Hope&Legacyは、色々ごちゃごちゃ考えてた私バカだなあと思うくらい素晴らしくて、涙が出そうだった。
いままでプログラムの初披露のときは「すげー!」とか、「こうきたか!」みたいな、単純な驚きや新鮮さに興奮していたが、H&Lは柔らかさと美しさと、優しさのようなものに感動してしまった。
そして4Loの認定(おめでとう)と、「そうじゃなきゃ羽生結弦じゃない」の発言。改めてなんか、すげえなと思った。

そうじゃなきゃ羽生結弦じゃない。
この時のインタビューが椅子に座って行われたものらしく、上の方を向いて話していたのも、その発言の恐ろしさと、どこか自分自身を突き放しているような感じを後押ししているように見えた。
羽生結弦にとって「羽生結弦」とは何なんだろう。昔から人からどう見られるか・どう見せたいかを気にしているタイプだったが。おそらく高い目標があり、そこには羽生結弦の思い描く理想の「羽生結弦」がいるのだろう。
しかし、一つの目標に到達し、目標に到達するたびに新たな目標に到達し続けれる人は滅多にいない。皆、途中で落っこちていく。延々と目標に手をかけ続けれる人はそうそういない。だが、羽生結弦は今のところ、その目標をクリアし続けている。私はそれがなんだか恐ろしい。この人、このまま死んでしまうんじゃないか?と思う時もある。
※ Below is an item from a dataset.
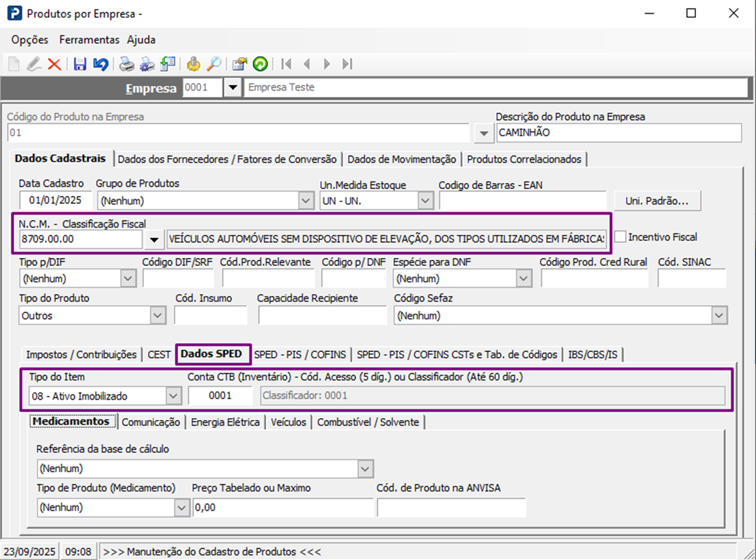Image resolution: width=756 pixels, height=560 pixels.
Task: Save the record with the floppy disk icon
Action: (x=81, y=64)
私の好きな梶井基次郎の短編に「Kの昇天」というものがある。
月と影に魅入られた青年が、自分の影の中に自身の幻を見いだし、幻の中に引き込まれ、魂が月に登っていくという話だ。
私は羽生結弦の肉体が精神に追いついてないというか、精神がひたすら肉体を引き回しているような状態を見るたびにこの短編を思い出す。
あまりにも美しく透明感が高すぎるため、よく「月に帰ってしまいそう」と言われるが、私はKくんのように、いつか精神が肉体を離れて遥か高くの月に到達してしまうのでは、と思っている。
それくらい彼の肉体の実体感は希薄だ。あんなに存在感があるのに、どこか無機質ですらある。もちろん、怪我したり体調崩したりするから、無機質などではないのだが、まるで肉体にスペアがあるかのような振る舞いをしている。
肉体の感覚が鋭利な割には痛覚が希薄そうな感じとか、きみのボディーは一個しかないんだぞと叱りつけたいが、それでも彼は進もうとしていくのだろう。
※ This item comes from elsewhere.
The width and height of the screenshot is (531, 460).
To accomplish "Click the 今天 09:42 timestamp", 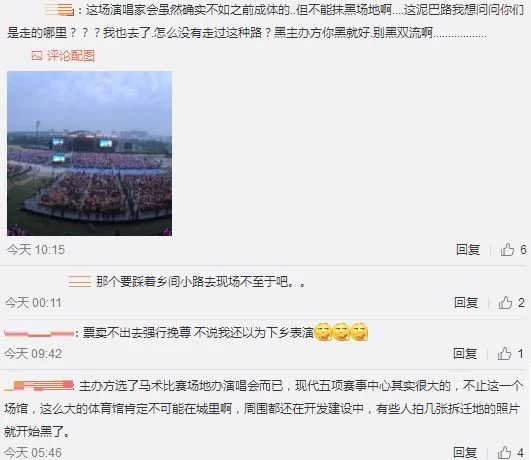I will [x=33, y=354].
理想という月に到達するために、今まで一体どれだけの人が落っこちてきたのか。
羽生結弦は「スポーツは残酷」であり「努力は嘘をつく」とも言う。その言葉はきっと自分自身のことだけでなく、墜落していった他者を見てきたからこそ産み出された言葉だろう。
もしかしたら、墜落していった理想像になれなかった者達がフィルターのようなものの中にたまって、そのたまった液体から絞り出された一滴が今の羽生結弦なのかもしれない。そう思わせるほどの純度と強度が、羽生結弦にはある。
そういう凝縮された何かに精神を動かされ、羽生結弦は「羽生結弦」という高い目標を掲げているんじゃないだろうか。もしかしたら、それが使命と思っているかもしれない。
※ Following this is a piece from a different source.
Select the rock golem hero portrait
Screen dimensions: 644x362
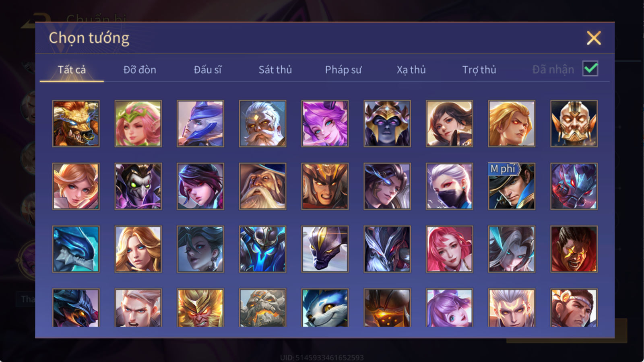click(x=262, y=308)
再度梶井基次郎の詩に例えてしまうと、彼は「桜の樹の下には」の「桜」なのだ。
彼の美しさ・強さの下には、墜落していった他者の屍体や、あるいは彼自身の表には出ない苦悩や、精神に置いてけぼりにされた肉体の一部なんかが埋まっている。
そして、それらを吸い上げて美しく咲いている。そういったグロテスクな側面があるからこそ、羽生結弦は美しいんじゃないだろうか。

遅かれ早かれいずれ彼は月に行ってしまう。
どうかそれまで肉体が保ちますように。そして、精神が肉体を離れすぎませんように。